Le président du CCME a par ailleurs évoqué la dynamique actuelle des politiques publiques en faveur des Marocains du monde, visant à renforcer la bonne gouvernance, la participation et leur implication dans le développement national, conformément aux hautes orientations royales.
De son côté, Noureddine Mouaddib, président de l’Université internationale de Rabat, a rappelé que la création de l’UIR en 2010 illustre parfaitement l’implication de la diaspora marocaine dans le développement du Royaume, notamment dans les domaines de l’enseignement supérieur, de la recherche et de l’innovation.
Il a mis en lumière la synergie entre les différentes institutions, dont le CCME, ayant contribué à la mise en place et à l’accompagnement de cette université devenue un pôle d’excellence africain en matière de recherche et d’innovation, avec plus de 680 brevets déposés et de nombreuses distinctions internationales.
Mouaddib a précisé que l’université œuvre à encourager le retour des compétences marocaines à travers la mise en place d’un environnement favorable à la recherche et à la formation dans les métiers d’avenir, en phase avec les grands chantiers lancés par le Maroc.

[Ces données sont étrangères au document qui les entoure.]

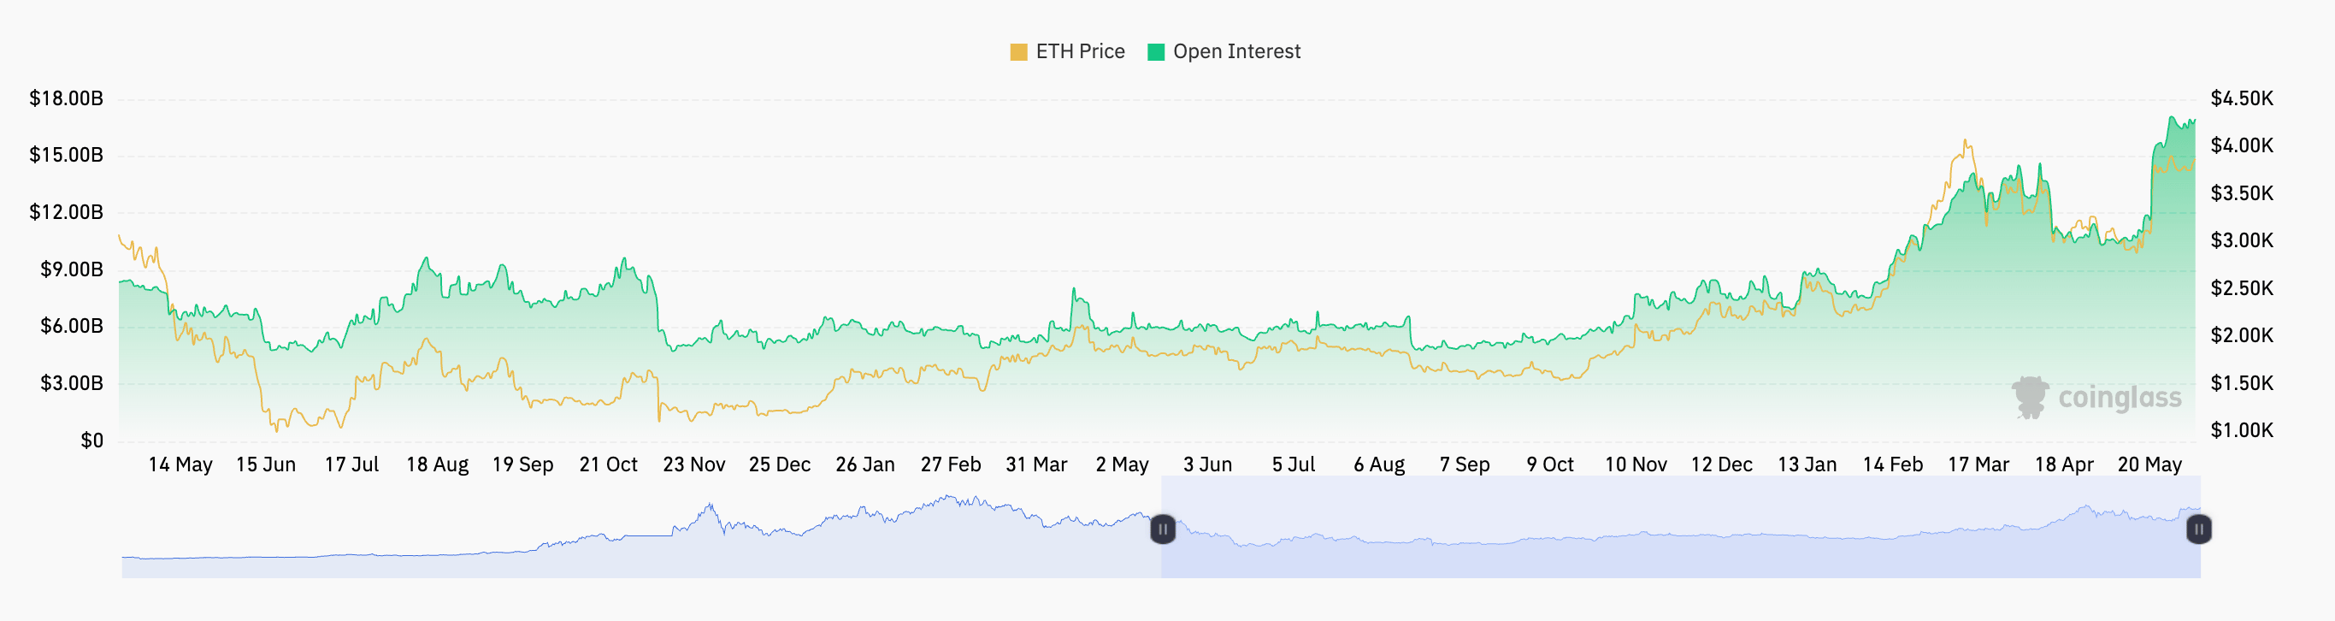2335x621 pixels.
Task: Click the coinglass watermark text
Action: pyautogui.click(x=2119, y=397)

Il a ajouté que l’UIR est aujourd’hui la première université africaine en nombre de brevets déposés pour la sixième année consécutive, grâce à ses formations avancées dans les domaines de l’aéronautique, des énergies renouvelables, de l’hydrogène et du numérique, reconnues par des institutions françaises et américaines.
Le président de l’université a également souligné l’impact socio-économique de cette institution, tant en matière de création d’emplois directs et indirects qu’au niveau de l’accompagnement des parcours professionnels.
La conférence s’est clôturée par la présentation de deux études : la première sur les dynamiques et motivations du retour des compétences marocaines à l’étranger, et la seconde sur le stress hydrique et la contribution des compétences marocaines à l’élaboration de solutions innovantes.